While the cameras captured 16th‑century pottery, they also documented an uncomfortable contemporary layer. Plastic bottles, drinks cans, fishing nets and a solitary yoghurt pot sit on the same seabed as the ship. These items are likely to have sunk over recent decades from passing craft or been carried down by surface currents.

The wreck shows a strange double exposure: 1500s trade goods and 21st‑century waste frozen together in the same deep-sea silence.

For marine archaeologists, the juxtaposition is jarring: objects made to endure for generations sharing space with rubbish intended for moments of use. The deep sea can no longer be treated as distant and untouched. Even here-more than 2,500 metres down-human activity leaves a clear, visible signature.

Protection rather than excavation

French authorities have been explicit on one point: Camarat 4 will not be subjected to a full excavation. The rationale is both practical and ethical. At this depth, large‑scale digging would be extraordinarily expensive, logistically demanding, and likely to destabilise a delicate site that has remained undisturbed for centuries.

Instead, the plan prioritises careful recording, limited sampling and public engagement through virtual access. In time, museums and research institutions may present large projections or interactive displays that allow visitors to explore the wreck, examine the cannons or zoom in on painted details on a single jug.

This stance reflects a broader evolution in maritime heritage practice: treating the deep ocean as an archive to interpret, rather than a storeroom to empty.

How Camarat 4 reshapes Mediterranean history

Why does one more wooden wreck matter in a sea already crowded with them? The key is its depth and its date. Deep sites are far less exposed to plundering, dredging or conflict-related damage, so they can preserve a cleaner snapshot of the instant a vessel was lost.

For the 1500s, historians already understood that Italian ceramics travelled widely, that commercial arteries connected Genoa, Marseille and Barcelona, and that piracy influenced ship design and armament. Camarat 4 supports these ideas while giving them sharper definition.

  • The sheer quantity and consistency of the jugs suggests large‑scale, organised manufacture rather than small, irregular workshop lots.
  • Religious monograms on everyday vessels indicate how faith marked even basic household goods.
  • A merchant cargo carried alongside multiple cannons highlights how thin the boundary could be between a trading ship and an armed escort.

By setting Camarat 4 alongside other regional wrecks, researchers can better trace routes, approximate cargo values and challenge assumptions about how quickly styles and technologies circulated. The material here, for instance, could help narrow down when particular ceramic motifs began appearing in French and Spanish ports.

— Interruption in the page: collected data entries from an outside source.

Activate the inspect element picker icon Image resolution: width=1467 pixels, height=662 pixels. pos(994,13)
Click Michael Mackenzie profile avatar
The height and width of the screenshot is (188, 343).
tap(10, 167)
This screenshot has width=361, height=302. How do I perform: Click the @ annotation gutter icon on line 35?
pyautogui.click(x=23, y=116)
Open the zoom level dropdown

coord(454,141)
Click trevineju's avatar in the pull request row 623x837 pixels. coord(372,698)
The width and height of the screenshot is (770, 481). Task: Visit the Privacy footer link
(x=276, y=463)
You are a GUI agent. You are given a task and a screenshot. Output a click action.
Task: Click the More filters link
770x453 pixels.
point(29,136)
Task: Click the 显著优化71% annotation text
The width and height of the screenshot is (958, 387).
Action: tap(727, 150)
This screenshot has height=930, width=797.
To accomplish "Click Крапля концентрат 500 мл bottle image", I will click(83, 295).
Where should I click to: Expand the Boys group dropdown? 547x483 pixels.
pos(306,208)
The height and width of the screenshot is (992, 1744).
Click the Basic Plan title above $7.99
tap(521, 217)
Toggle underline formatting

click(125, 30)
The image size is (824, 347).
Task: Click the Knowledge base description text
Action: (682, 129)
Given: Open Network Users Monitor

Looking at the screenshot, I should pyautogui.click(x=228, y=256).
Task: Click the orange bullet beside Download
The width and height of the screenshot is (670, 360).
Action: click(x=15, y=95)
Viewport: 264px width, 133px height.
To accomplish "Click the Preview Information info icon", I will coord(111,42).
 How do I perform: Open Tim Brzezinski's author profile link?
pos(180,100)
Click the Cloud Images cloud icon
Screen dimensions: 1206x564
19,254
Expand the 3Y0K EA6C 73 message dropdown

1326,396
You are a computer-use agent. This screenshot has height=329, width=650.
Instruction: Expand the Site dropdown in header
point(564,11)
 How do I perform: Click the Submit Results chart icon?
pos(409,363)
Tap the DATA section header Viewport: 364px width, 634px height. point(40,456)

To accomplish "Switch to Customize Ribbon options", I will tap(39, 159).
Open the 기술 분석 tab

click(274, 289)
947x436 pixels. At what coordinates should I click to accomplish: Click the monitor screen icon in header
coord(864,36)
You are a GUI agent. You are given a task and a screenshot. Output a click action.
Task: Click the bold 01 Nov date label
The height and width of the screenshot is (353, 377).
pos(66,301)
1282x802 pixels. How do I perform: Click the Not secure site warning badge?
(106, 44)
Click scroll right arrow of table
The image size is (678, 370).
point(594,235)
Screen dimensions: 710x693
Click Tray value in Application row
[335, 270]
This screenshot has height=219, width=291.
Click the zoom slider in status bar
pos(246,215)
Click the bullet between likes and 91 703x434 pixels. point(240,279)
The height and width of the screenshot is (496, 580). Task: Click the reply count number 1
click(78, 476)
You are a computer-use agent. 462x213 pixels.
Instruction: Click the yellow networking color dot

What deep‑sea wrecks may reveal next

Camarat 4 is unlikely to be the last deep find to revise established stories. High‑resolution sonar is increasingly used to survey the seabed for cables, pipelines and navigational safety, and every sweep can add new historic targets to the charts. Meanwhile, the costs of ROV operations and photogrammetry continue to drop, widening access for more research groups.

For students of the past, that implies a future archive built not only from texts and artworks but from thousands of 3D models of ships, harbours and cargoes. A seminar could compare virtual wrecks from France, Greece and Turkey in a single afternoon, following how a particular type of pottery or weapon spread across the sea over decades.

For coastal areas such as Provence and Liguria, deep‑water heritage could strengthen regional storytelling and tourism without lifting fragile objects into the air. Virtual exhibitions, digital reconstructions projected in former warehouses and mixed‑reality installations can all draw directly on data gathered from sites like Camarat 4.

There is also a narrower lesson about technology and risk. Tools once developed for navies and offshore industry are now enabling historians to reconstruct vulnerable wooden hulls. And the same seabed that accumulates modern waste can keep five‑hundred‑year‑old ceramics almost untouched. Camarat 4, resting quietly in the dark, binds these themes together-trade and faith, profit and danger, innovation and harm-layered into one silent ship on the Mediterranean floor.